Regarding culture and public training in order to increase the quality and quantity of volunteers, an inter-organizational coordination is required [
31]. On the other hand, lack of coordination between the sectors involving in disaster management in Iran [
32], it seems that a comprehensive plan with the participation of relevant organizations such as the Ministry of Health, The Red Crescent and the National Disaster Management Organization is needed.
Health volunteers, like other volunteers, significantly must be considered [
31]. Additionally some studies referred to giving motivation to volunteers [
33,
34] and ensuring their safety as effective strategies to enhance their retention rate in the mission [
31,
35]. Considering safety seems to be more important for health volunteers compared to other volunteers [
12]. Therefore, it seems that motivating the volunteers and retaining their dignity and ensuring their health and security should be included in the plan.
According to the results, terminating the volunteers should be integrated in the healthcare volunteer management plan, though it has been less addressed in previous studies. Furthermore, some studies as well as this study pointed out the necessity to follow up post-mission physical and mental health status of the volunteers [
36‐
38].
Overall compared with other related models in managing volunteers [
18,
21], in our model there were some aspects including following up the health status of volunteers, giving feedback and providing safety and security of the volunteers that have not been reported in the previous studies.
The main limitation of this study was the impossibility of conducting interviews immediately after the disasters; therefore, to overcome this limitation, the researchers interviewed the experts who experienced the disasters. The paucity of studies in the health care volunteers in the world and lack of high quality literature in this field in Iran were among the other limitations of the study. This limitation forced the authors to consider all aspect of the health care volunteers in the study.
Conclusion
The aim of this study was to develop appropriate conceptual model for managing healthcare volunteers and the results show that for designing the volunteer management plan, there are some requirements such as providing supportive laws and regulations, closer collaboration between governmental organizations and NGOs, fostering culture of volunteerism, as well as having plans at the operational levels.

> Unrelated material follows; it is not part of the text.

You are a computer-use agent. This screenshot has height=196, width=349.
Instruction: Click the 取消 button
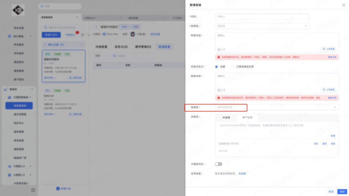331,191
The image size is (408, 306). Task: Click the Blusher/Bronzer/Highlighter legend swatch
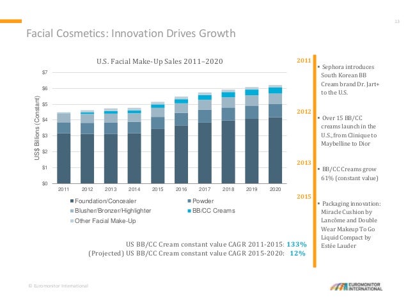click(72, 211)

Consequently, the healthcare volunteer management plan seems to be initially supported by comprehensive law and credible regulations. This could be done with the participation of the Ministry of Health and the National Disaster Management Organization of Iran and the Islamic Consultative Assembly.
In addition, the NGOs role as an interface between health care volunteers and governmental agencies should be strengthened. In this regard, it is recommended to form Social unit in the Ministry of Health, this unit is expected to play an effective role in reducing the gap between The NGOs and Ministry of Health as a leading agency in delivery of health care in disasters.

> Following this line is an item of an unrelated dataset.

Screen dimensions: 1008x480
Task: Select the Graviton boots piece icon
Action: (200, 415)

The main recommendation of this study is that volunteer preparedness plans should be integrated into the risk reduction programs of the health system, the capacities created to use health system volunteers should be employed during the response phase, and following up the volunteers’ physical and mental health status after the mission should be prioritized in post-response phase measures. It is suggested that all of these items should be taken into account in the general policies of the Iranian health system and even in the accreditation of health centers.